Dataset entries
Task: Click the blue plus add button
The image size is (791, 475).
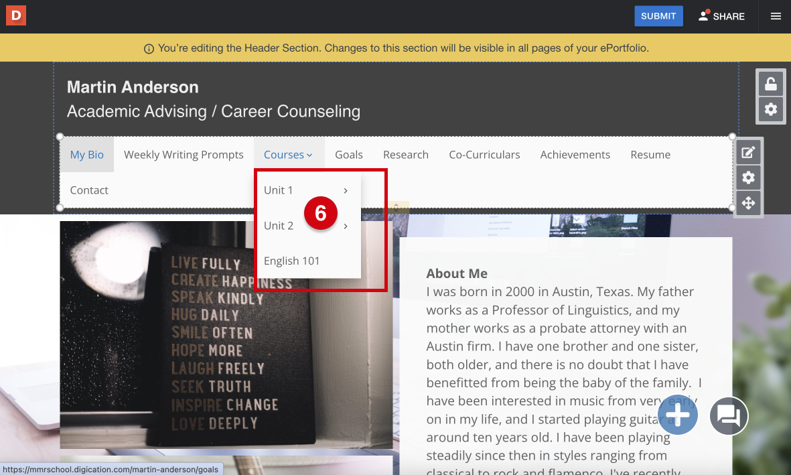Action: 678,415
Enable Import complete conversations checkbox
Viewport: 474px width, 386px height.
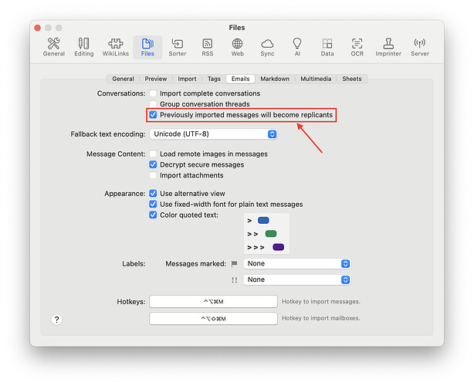pos(153,93)
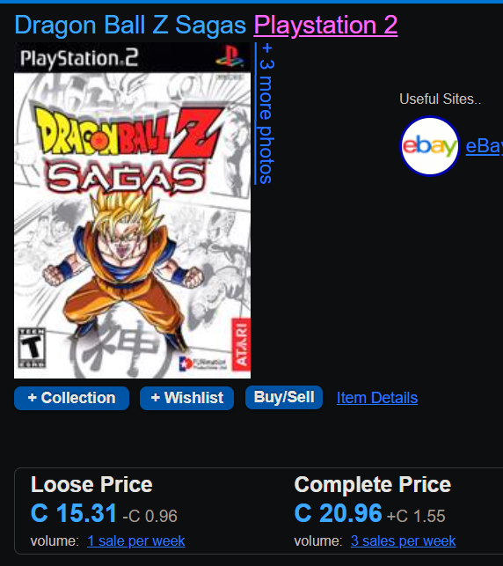503x566 pixels.
Task: Open the Item Details link
Action: [377, 398]
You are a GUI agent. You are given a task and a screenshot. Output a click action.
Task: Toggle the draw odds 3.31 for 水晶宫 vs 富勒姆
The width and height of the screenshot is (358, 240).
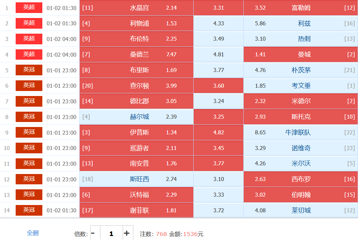(x=218, y=8)
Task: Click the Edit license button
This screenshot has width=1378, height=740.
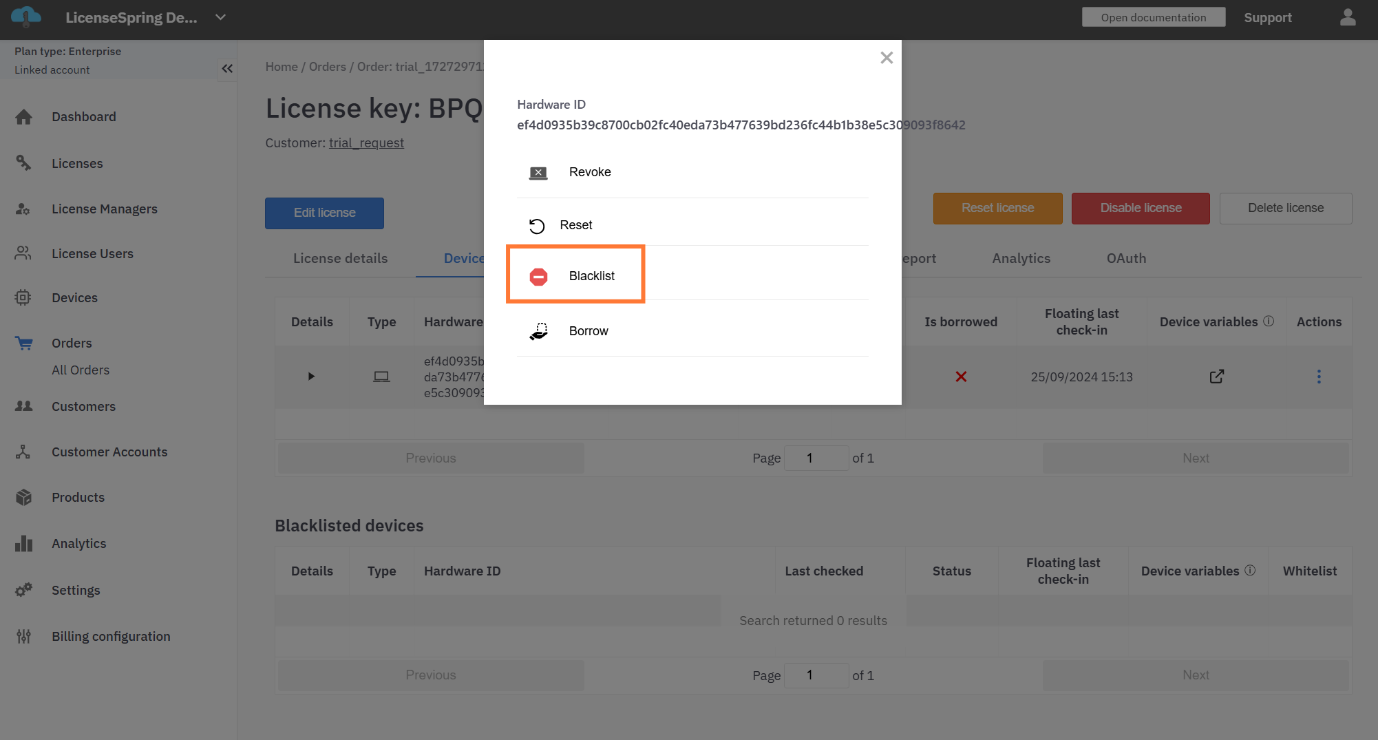Action: tap(324, 213)
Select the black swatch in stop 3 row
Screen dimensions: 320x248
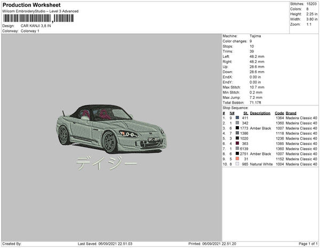pyautogui.click(x=237, y=128)
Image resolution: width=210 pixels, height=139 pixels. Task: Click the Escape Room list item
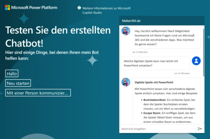[x=168, y=118]
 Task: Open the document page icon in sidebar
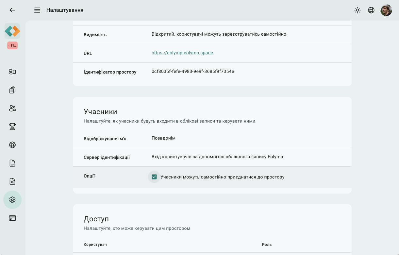[12, 163]
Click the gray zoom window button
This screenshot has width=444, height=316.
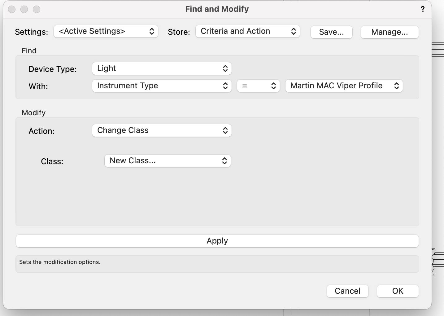coord(37,9)
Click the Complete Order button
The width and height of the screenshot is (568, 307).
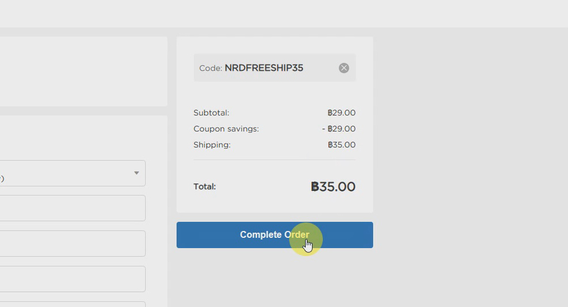click(275, 235)
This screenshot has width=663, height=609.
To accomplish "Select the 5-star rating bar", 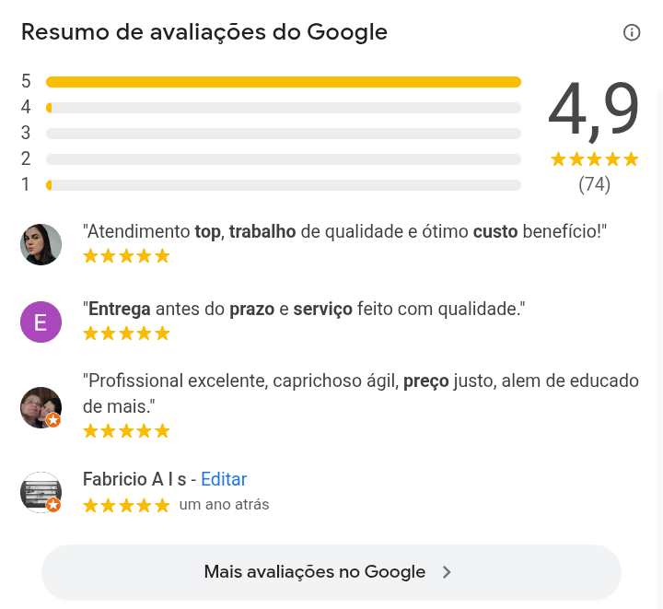I will pyautogui.click(x=284, y=82).
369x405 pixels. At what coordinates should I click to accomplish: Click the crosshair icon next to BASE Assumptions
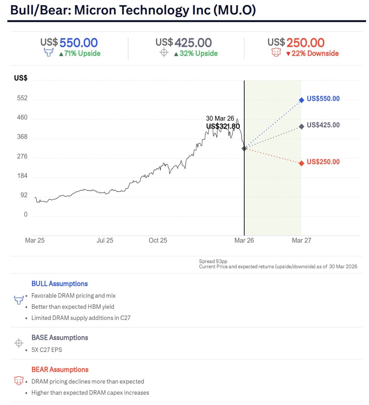pos(19,343)
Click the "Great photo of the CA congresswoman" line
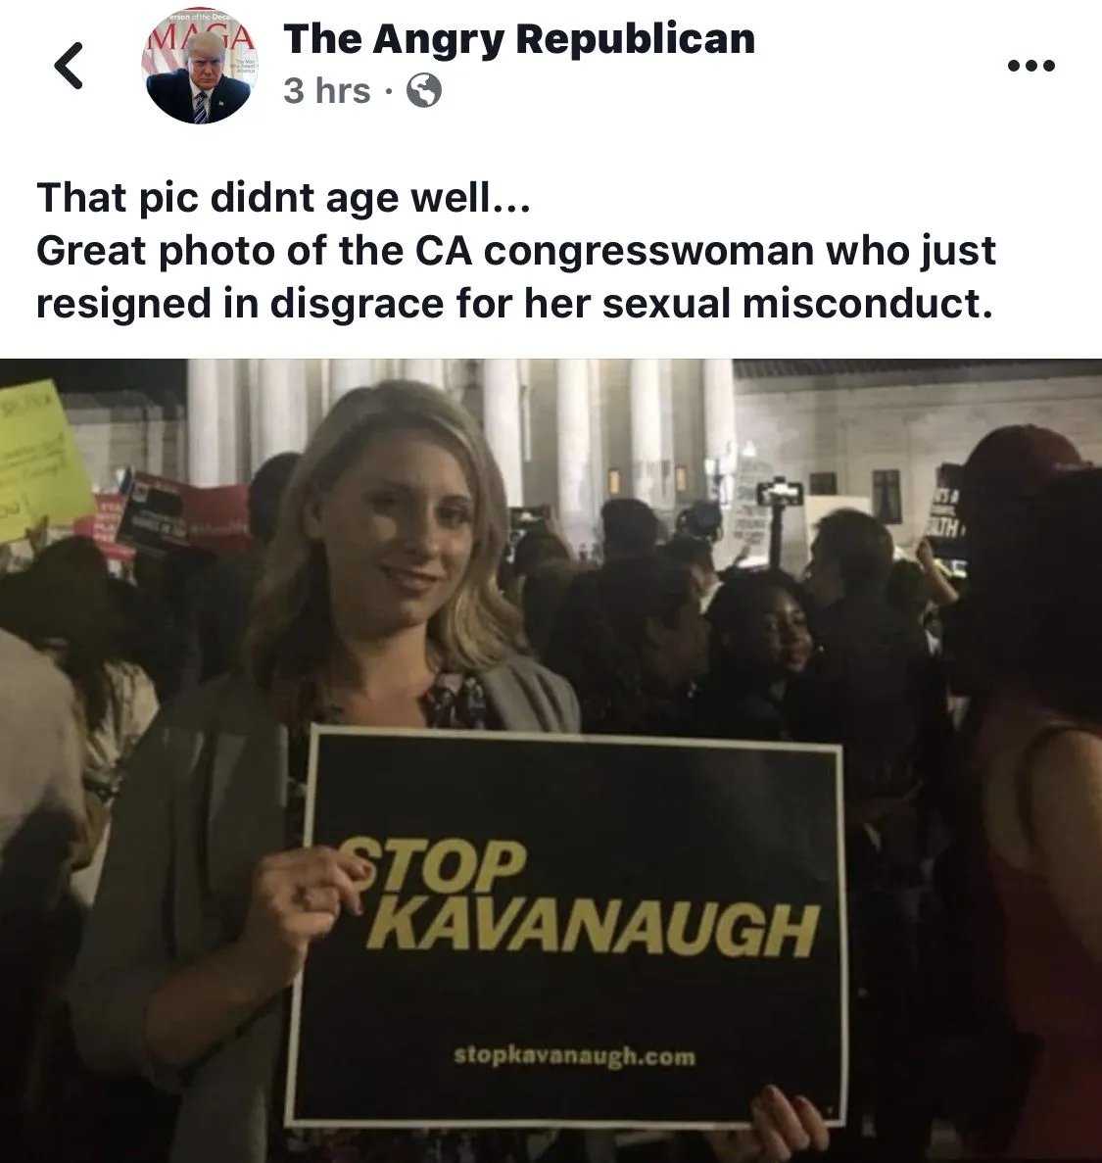 tap(515, 250)
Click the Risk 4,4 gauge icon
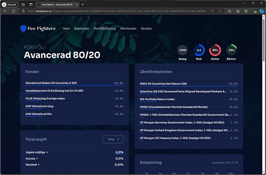The width and height of the screenshot is (266, 175). click(x=199, y=50)
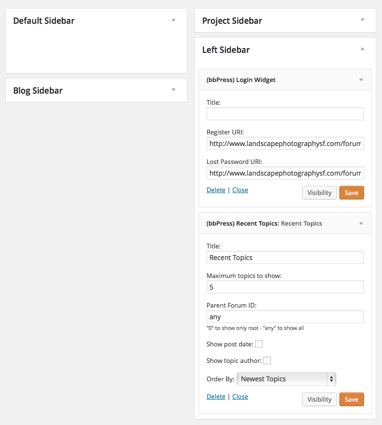
Task: Delete the bbPress Login Widget
Action: pyautogui.click(x=216, y=190)
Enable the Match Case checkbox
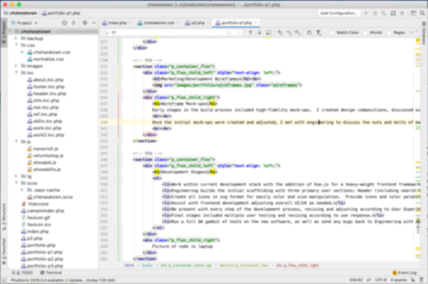The width and height of the screenshot is (428, 284). point(332,33)
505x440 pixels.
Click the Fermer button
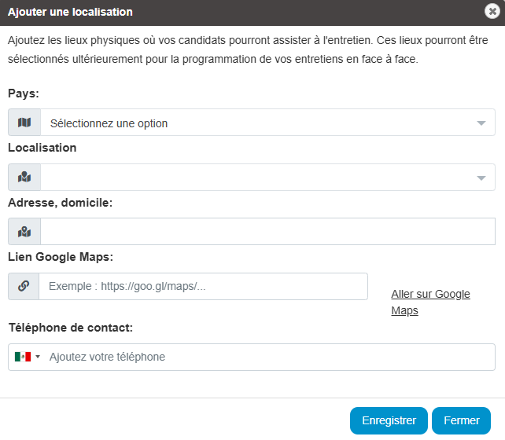(x=461, y=420)
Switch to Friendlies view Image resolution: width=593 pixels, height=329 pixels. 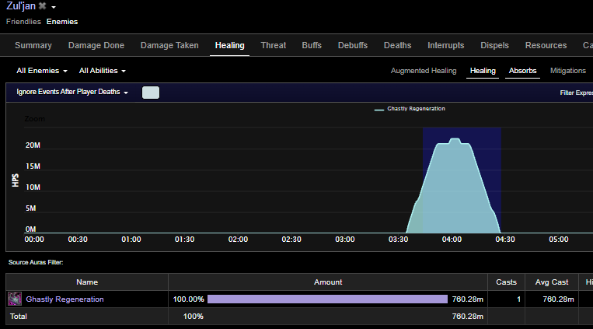click(23, 22)
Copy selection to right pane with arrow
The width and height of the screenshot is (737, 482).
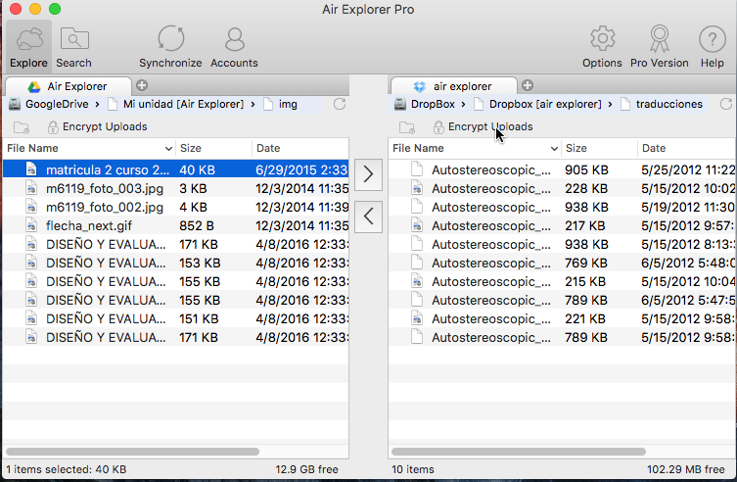tap(368, 175)
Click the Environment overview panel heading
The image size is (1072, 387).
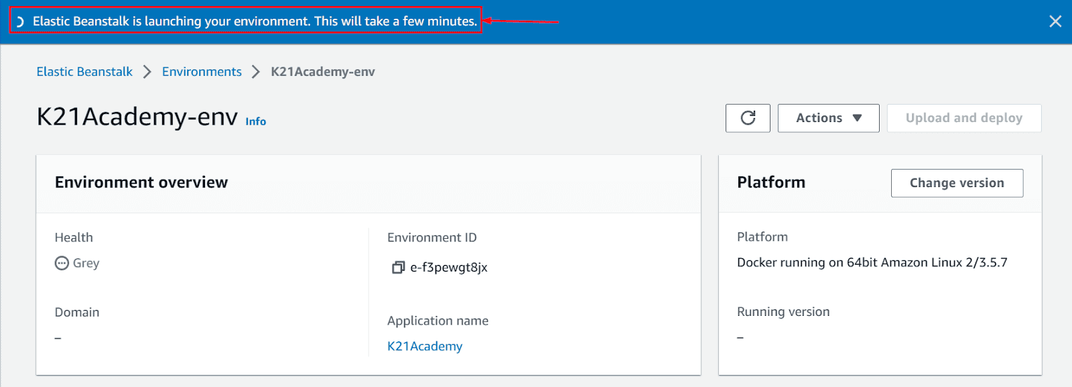[141, 182]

EXERCISE BRIEF
All that should be printed is the run of lines above from the one with "Select the black swatch in stop 3 row" through the one with "This screenshot has width=663, height=609.", both included, exactly as given, with pictures left out.

ANSWER BOX
Select the black swatch in stop 3 row
Screen dimensions: 320x248
pyautogui.click(x=237, y=128)
Image resolution: width=210 pixels, height=139 pixels. Task: Click the Escape Room list item
[x=168, y=118]
 Task: Open the document page icon in sidebar
[12, 163]
Click the gray zoom window button
This screenshot has width=444, height=316.
coord(37,9)
Click the Complete Order button
The width and height of the screenshot is (568, 307).
click(275, 235)
This screenshot has width=663, height=609.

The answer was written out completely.